Landespolizeipräsident Rupp setzt sich seit Jahren vehement gegen die stetig zunehmende Gewalt gegenüber Einsatzkräften der Polizei und anderer Blaulichtorganisationen ein. „Bodycam, Taser und weitere Einsatzmittel, mit denen unsere Polizeibeamtinnen und -beamten ausgestattet sind, helfen zwar, können aber derartige Gewaltexzesse nur selten verhindern. Wir dürfen die in der Gesellschaft umgreifende Verrohung nicht hinnehmen. Die Strafen, die das Strafgesetzbuch für solche Taten vorsieht, müssen von justizieller Seite voll ausgeschöpft werden! Außerdem würde ich es begrüßen, wenn man in diesen Fällen das Mindeststrafmaß erhöhen sowie als Nebenstrafe einen Führerscheinentzug bzw. ein Fahrverbot miteinbeziehen würde.“

Innenminister Jost fordert Aufarbeitung durch Strafverfolgung

Innenminister Reinhold Jost verlangt nun eine konsequente Aufarbeitung des Vorfalls durch die Strafverfolgungsbehörden. Er verurteile den Angriff aufs Schärfste. „Gewalt gegen Einsatzkräfte ist auf keinen Fall tolerierbar, auch dann nicht, wenn die Täter alkoholisiert sind! Politik und Gesellschaft müssen hier gemeinsam ein Zeichen setzen, dass diejenigen, die uns im Ernstfall schützen, auch durch die Gesellschaft unterstützt werden“, so Jost. Dem verletzten Polizisten wünsche er gute Besserung.
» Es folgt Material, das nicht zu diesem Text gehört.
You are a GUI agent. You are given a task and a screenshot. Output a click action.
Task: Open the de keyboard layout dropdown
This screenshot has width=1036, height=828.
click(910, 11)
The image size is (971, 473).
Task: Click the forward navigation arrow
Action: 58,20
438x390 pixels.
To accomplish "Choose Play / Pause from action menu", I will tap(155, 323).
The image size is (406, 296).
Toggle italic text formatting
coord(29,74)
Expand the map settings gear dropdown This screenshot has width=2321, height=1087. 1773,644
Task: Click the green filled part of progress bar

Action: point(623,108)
Bereits fast 300 Anzeigen wegen Gewalt im Dienst 2022

In diesem Jahr wurden bereits 291 Anzeigen von Polizisten erstattet, die durch Gewalt im Dienst verletzt wurden. In 18 Fällen waren die Betroffenen vorübergehend dienstunfähig. Seit Jahren ist die Zahl der Gewalttaten gegen Einsatzkräfte im Saarland auf einem hohen Niveau.